SMRP says its program would stand out from others
by Paul V. Arnold
While the Society for Maintenance and Reliability Professionals wants to enter the certification arena, it has no plans of developing a "me too" program.
"We've always prided ourselves as representing the best and brightest in the industry," says SMRP executive director Larry Fleischman. "We are designing a certification to meet the needs of those people."
The organization is obtaining information and feedback about its project, tentatively titled the Certified Maintenance and Reliability Professional (CMRP) program. SMRP hopes to give it the go-ahead in late October and accept enrollment sometime in 2000. It would be open to SMRP members and non-members.
Fleischman and certification project director Brad Peterson foresee a program heavy on leadership, management and business skills.
"Perhaps in the past, if you had certain technical skills, certain management skills, you could succeed," says Peterson. "But times change. We're looking at skills such as creating a maintenance strategy; implementing work management processes and systems; being able to motivate and lead people; and to understand core manufacturing and business practices. We're looking for a person who has a broad skill set as opposed to a narrow, simply technical, skill set."

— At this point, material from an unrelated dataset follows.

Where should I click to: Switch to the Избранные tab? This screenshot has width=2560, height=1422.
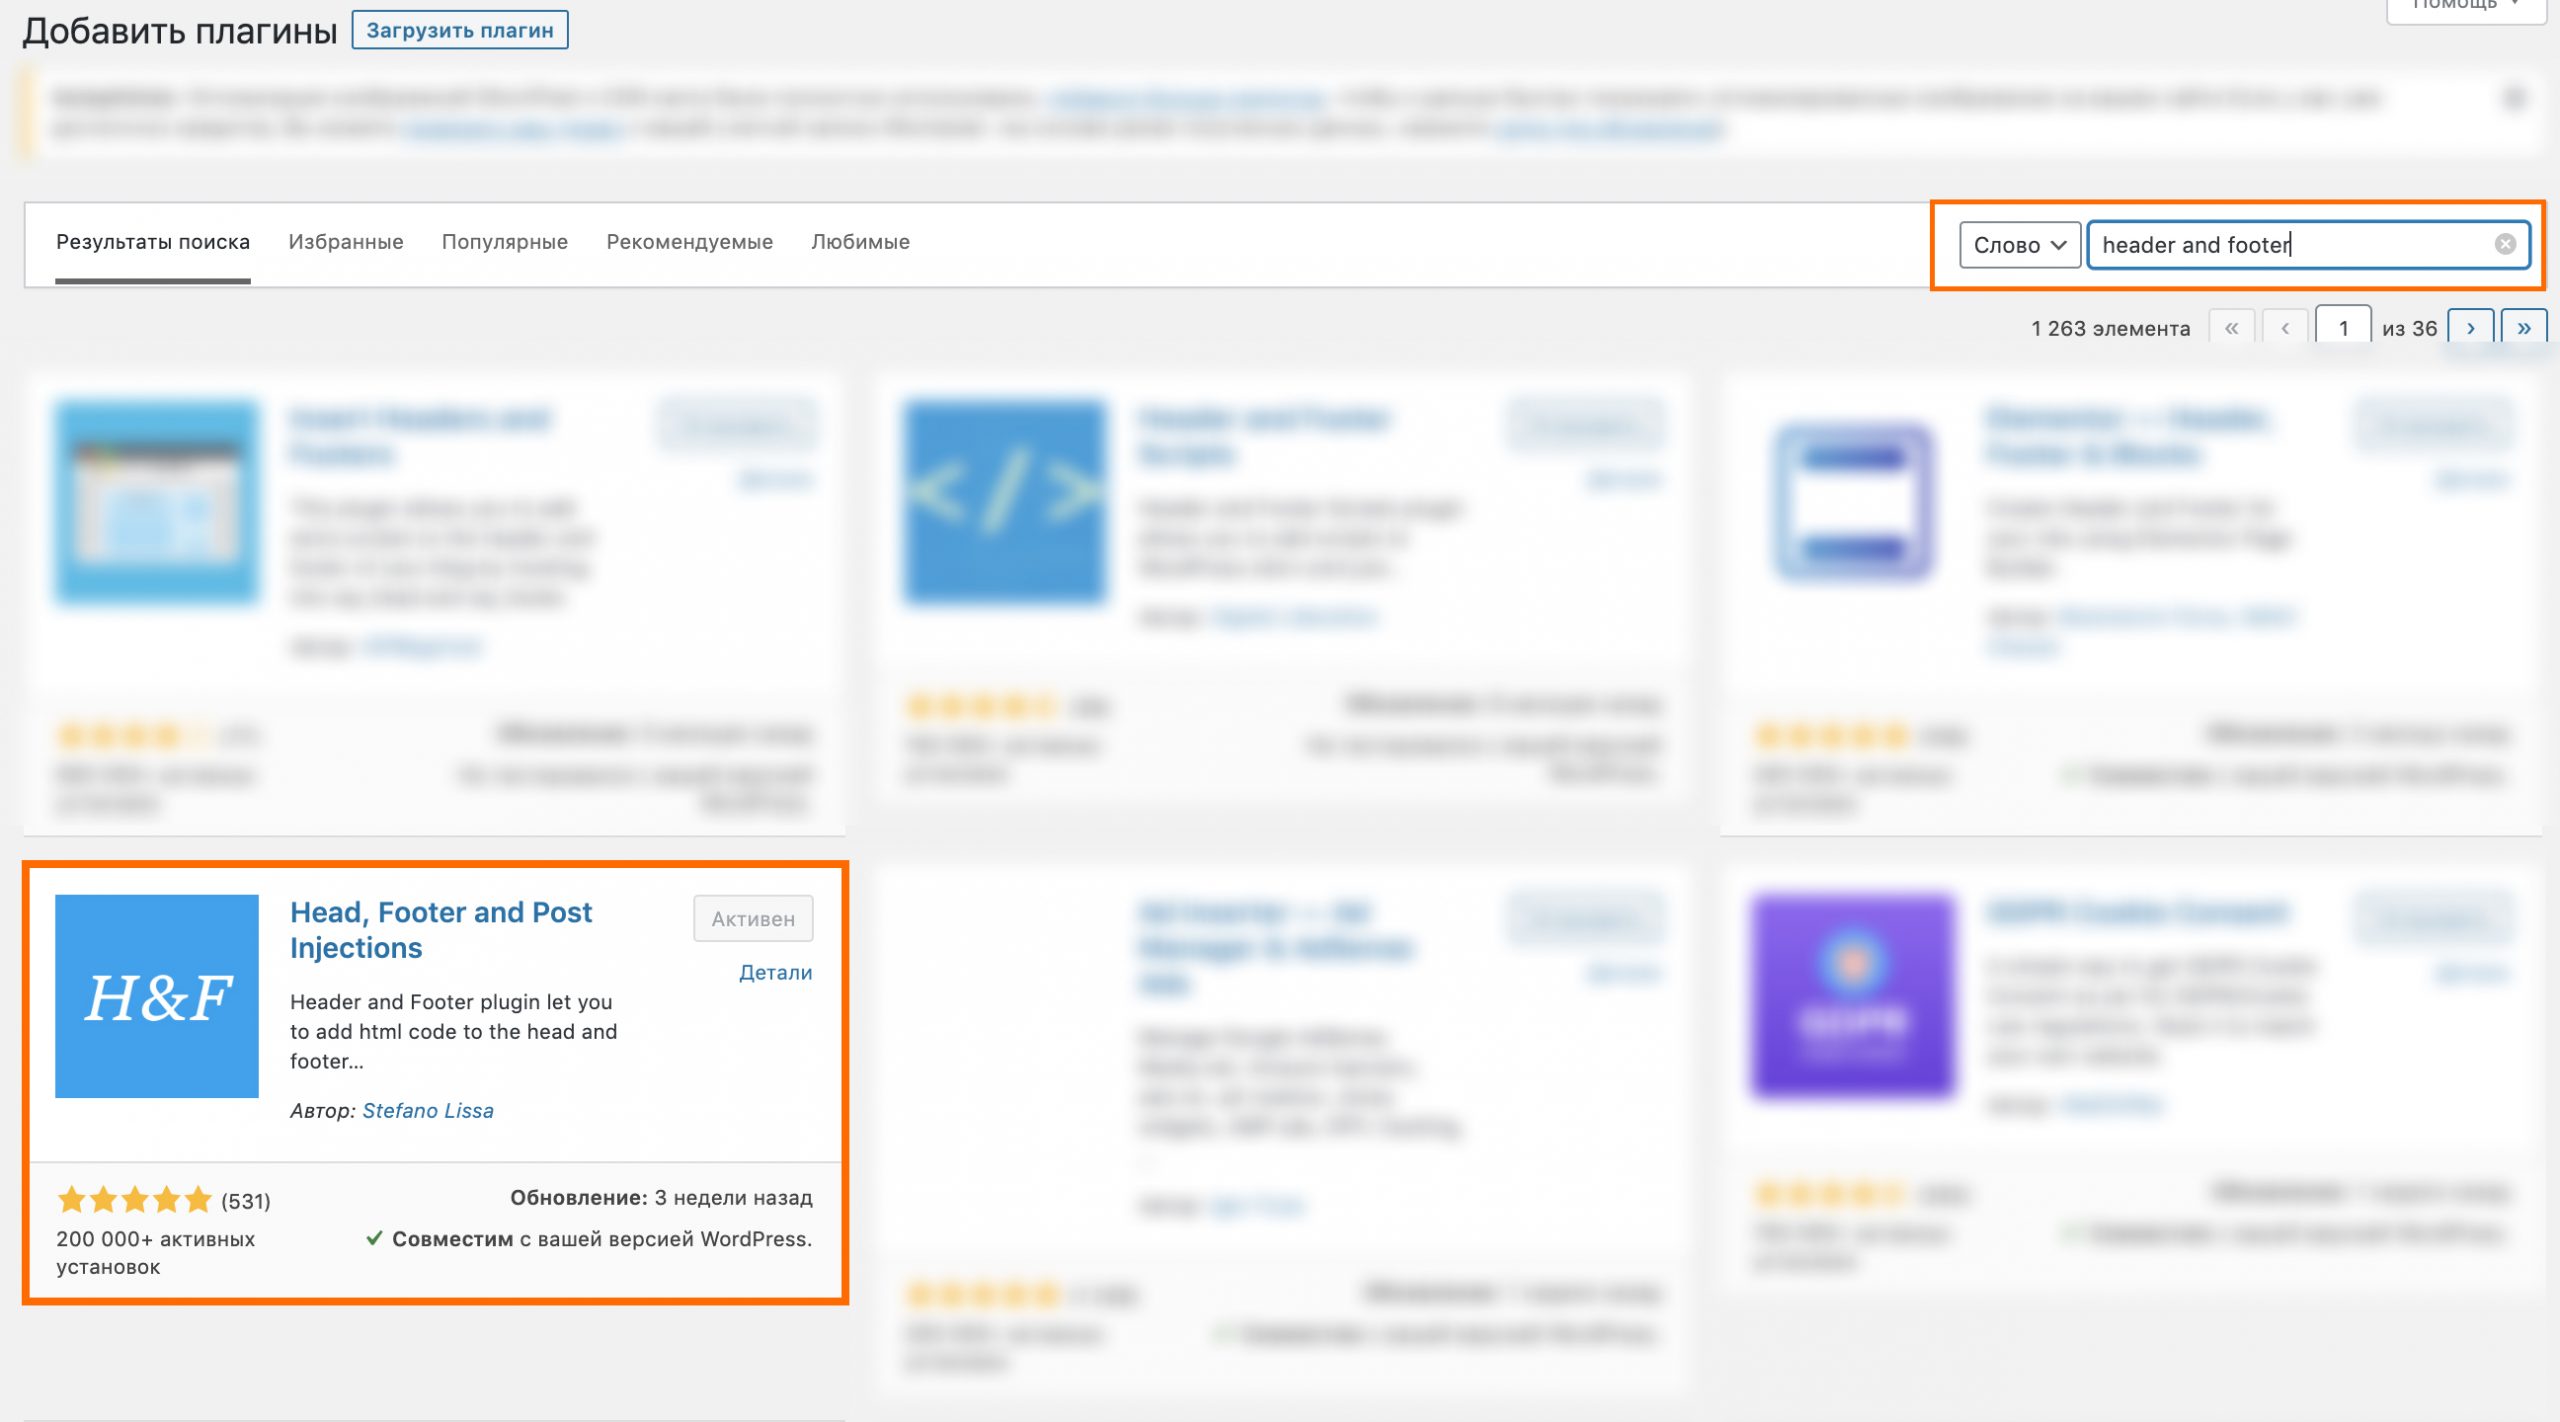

Specifically, the CMRP would revolve around five skill categories: - basic manufacturing processes
- work management
- reliability management
- people management, and
- business and leadership.
"We are purely a maintenance organization," says Fleischman. "That would be a distinction between our program and a program like AFE's (the Association for Facilities Engineering). This will be a program maintenance professionals can call their own."